ИСХОДНЫЙ ТЕКСТ —
»»

Но подлинный синтез невозможен без вселенской молитвы, любви, упования на добро, без религиозной этики. Одной «западной машины», рациональной науки, механического знания мало. Россия, как страна великих скорбей, страна великих жертв, и есть страна-молитва, страна-добро. Западная техносфера плюс светоносная русскость дадут желаемый синтез.
Я прожил большую жизнь. Главное желание моей жизни – я хотел бы умереть и лечь в одну могилу с отцом. Отыскать, наконец, его могилу, и в ней вместе с ним упокоиться. И вместе с ним воскреснуть. Увидеть, как из волжской земли собирается его плоть, как наполняется он красотой жизни. Ему, когда он погиб, было тридцать три года, как и Христу. Вместе мы сядем за огромное застолье, где сидит весь наш род, вся наша бесчисленная, уходящая в прошлое родня, которая уже – не родня, а народ. Это будет трапеза воскрешенного, пасхального человечества. Во главе стола сядет Спаситель.
Псков земной и небесный
Я рос без отца, сложившего голову под Сталинградом. И без братьев – мама и бабушка взращивали меня среди голода, разрухи, не давая погаснуть последнему огоньку нашего побитого рода. Псковские друзья были мне отцами и старшими братьями. Теперь, когда их нет на земле, я чувствую их присутствие в себе постоянно, как тайные слезы, любовь, сокровенную веру в бессмертие, в грядущую, нам уготованную встречу. Под стенами Изборской крепости с каменными крестами, бойницами, крохотными, растущими из развалин березами. Или на Труворовом городище, на каменных ступенях маленькой, драгоценно-белой Никольской церкви, куда в жару приходили овцы, и мы, окруженные их пыльными горячими телами, зелеными библейскими глазами, смотрели на озеро с плавающим лебедем. Иногда просыпаюсь и вижу себя молодым в разрушенном коробе мальского храма. Старательно прикладываю рулетку к щербатым стенам, обмеряю апсиду, проем окна, остатки каменных шершавых столпов. Бережно заношу контуры храма на неумелый чертеж, выполняя поручение любимого друга, реставратора Бориса Степановича Скобельцына, для меня – просто Бори. И он сам вдалеке приближается ко мне по цветущей горе, машет ржаным колоском. Не дойдя до церкви, делает несколько снимков, прицеливаясь в меня стареньким «Киевом», изгибаясь в странный иероглиф, похожий на большого журавля. Выхватывает из сияющего пространства исчезающую секунду, которая ныне, как засушенный цветок, лежит в моей коллекции фотографий, сделанных замечательным художником.
Говорят, что Андрей Рублев внес в Русское Средневековье, в пору Московской Руси, лучистый свет Возрождения. Утверждают, что Пушкин под угрюмые своды тяжеловесной Российской империи привнес ослепительную радость Ренессанса. Быть может, в «красной» советской империи, в ее северо-западном уголке, во Пскове, явилось краткое чудо Возрождения, привнесенное в железную музыку жестокого века горсткой ликующих, гениальных людей, к которым принадлежал Скобельцын.

««

ФРАГМЕНТЫ ДАННЫХ —

»»

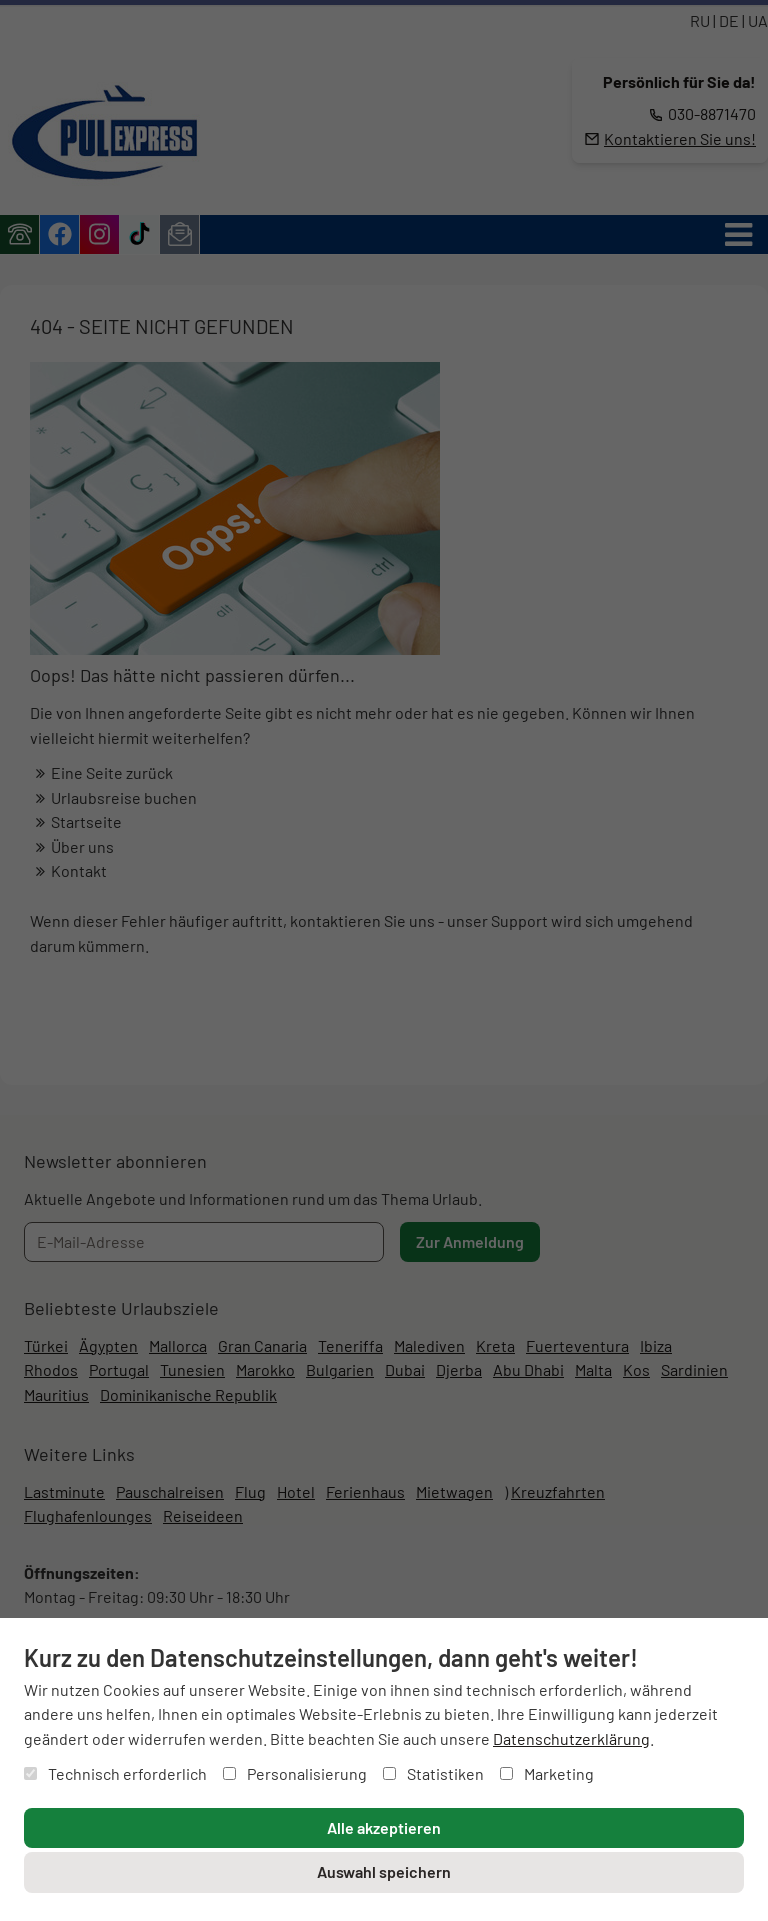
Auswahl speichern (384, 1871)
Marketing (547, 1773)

««
»»

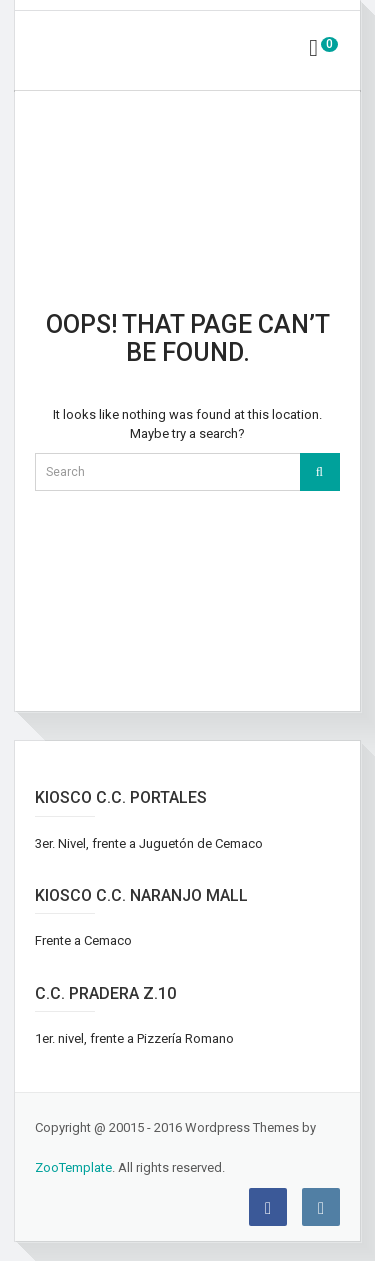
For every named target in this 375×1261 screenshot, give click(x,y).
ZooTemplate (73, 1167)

««
»»

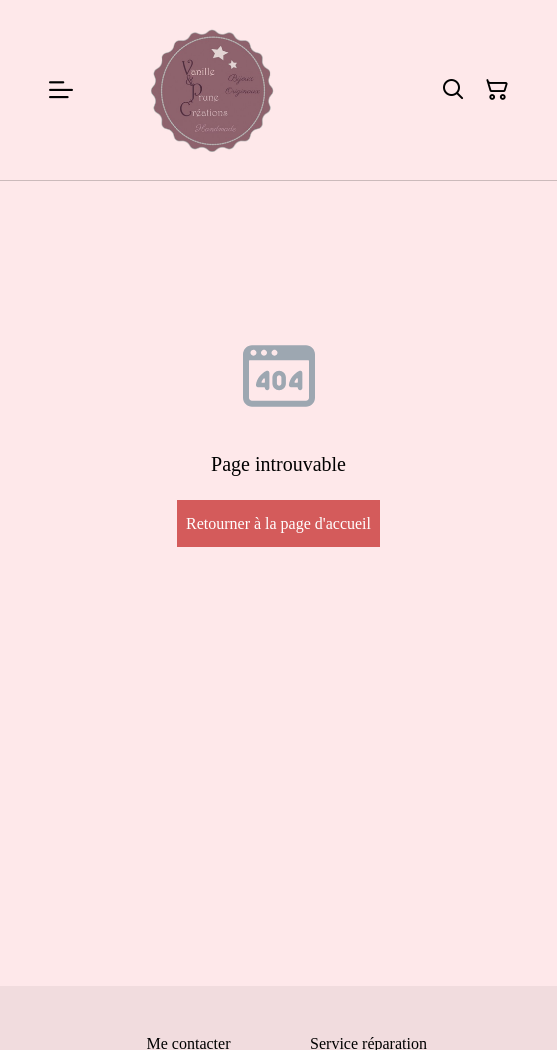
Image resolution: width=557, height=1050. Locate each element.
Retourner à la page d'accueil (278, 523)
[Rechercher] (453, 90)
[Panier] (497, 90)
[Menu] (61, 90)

««

ЗАДАНИЯ К ВЫПОЛНЕНИЮ —
A – Перепишите записи, начиная со строки, где стоит «For every named», и вплоть до строки, где стоит «ZooTemplate (73, 1167)», заменив «screenshot» на «image». Всё остальное сохраните без изменений.
B – Допишите следующую часть текста о Пскове и Скобельцыне, начав сразу после его последнего предложения.

ОТВЕТЫ К ЗАДАНИЯМ —
A –
For every named target in this 375×1261 image, give click(x,y).
ZooTemplate (73, 1167)

B –
Они вернулись живыми с самой жестокой войны, иные израненные, другие сотрясенные ужасом потерь и страданий. Вырвались опаленные из огнища, не веря в чудо спасения, обожествленные Великой Победой, страстно желая восполнить бессчетные смерти, наделенные избыточно энергией павшего на войне поколения. Из окопа – в аудитории ленинградских институтов, а оттуда – во Псков, на закопченные руины церквей, на изглоданные башни монастырей и крепостей, на которых еще виднелось: «мин нет». Вся их страсть и любовь, запоздалое ожидание чуда раскрылись в работе по воссозданию храмов, среди восхитительной псковской природы. Намоленные, с блеклыми фресками стены, их живая неостывшая древность, и Ангел Победы, витавший над русской порубежной землей, возвысили этих людей, многократно умножили их таланты и знания, поместили в них светоносные силы, сделали людьми Возрождения.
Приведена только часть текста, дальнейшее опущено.